ARTICLE:
++++
While I don’t want to put words in Gallup’s mouth, this sort of takeaway tends to hinge on the assumption that “full, fair and accurate reporting” equals “objective” reporting, and that objective reporting yields trust. If only the media would produce objective journalism, the thinking goes, then trust could be restored. 

The logic seems reasonable, but journalism funders understand it’s a bit too simplistic. Most Americans get their news from for-profit outlets, and as the New Yorker’s Louis Menand observed in an extensive piece on consumers’ plummeting trust in the media, “it is hard to be ‘objective’ and sell news at the same time.” The Craig Newmarks and the Knight Foundations of the world realize they can’t compel Rupert Murdoch’s outlets, Mark Zuckerberg’s Meta, MSNBC or a newspaper owner to produce or share objective news that engenders trust.

But what if our conception of objectivity itself isn’t just outdated, but counterproductive? What if objectivity isn’t, in fact, a necessary ingredient for trust in media? That’s the provocative question posed by the New York City-based Stanton Foundation, which awarded a $150,000 grant to the Walter Cronkite School of Journalism and Mass Communication to “research the concept of journalistic objectivity in today’s newsrooms.” The resulting report, Beyond Objectivity,” encourages newsrooms to “reconcile the core principles of fact-based journalism with the values of younger journalists and modern newsrooms to better serve today’s diverse audiences.”

The idea that “the core principles of fact-based journalism” should be reconciled with anything at all will strike some readers as dubious, if not dangerous. But the report puts forward an argument that traditional notions of objectivity provide cover for the elevation of certain points of view — that they aren’t, in fact, objective. Instead, audiences will trust reporting that is honest about where it’s coming from and reflects lived experience.

Philanthropic funders appear to agree. While many for-profit mass media outlets continue to wrestle with these questions, nonprofit newsrooms backed by private dollars have been producing work attuned to readers’ perspectives for years — and building trust in the process.
++++
DATASET CONTENT:
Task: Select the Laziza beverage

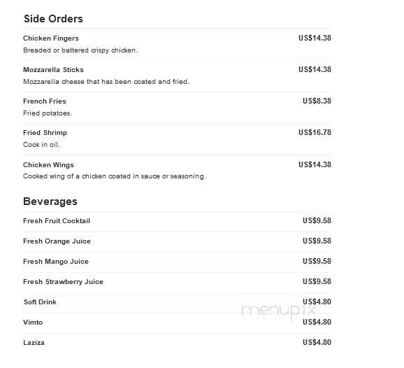Action: click(x=177, y=344)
++++
GIVEN EXERCISE: Write out the passage on journalistic objectivity word for word, starting with "The idea that" and going on through "in the process.".

RESPONSE TO THE EXERCISE:
The idea that “the core principles of fact-based journalism” should be reconciled with anything at all will strike some readers as dubious, if not dangerous. But the report puts forward an argument that traditional notions of objectivity provide cover for the elevation of certain points of view — that they aren’t, in fact, objective. Instead, audiences will trust reporting that is honest about where it’s coming from and reflects lived experience.

Philanthropic funders appear to agree. While many for-profit mass media outlets continue to wrestle with these questions, nonprofit newsrooms backed by private dollars have been producing work attuned to readers’ perspectives for years — and building trust in the process.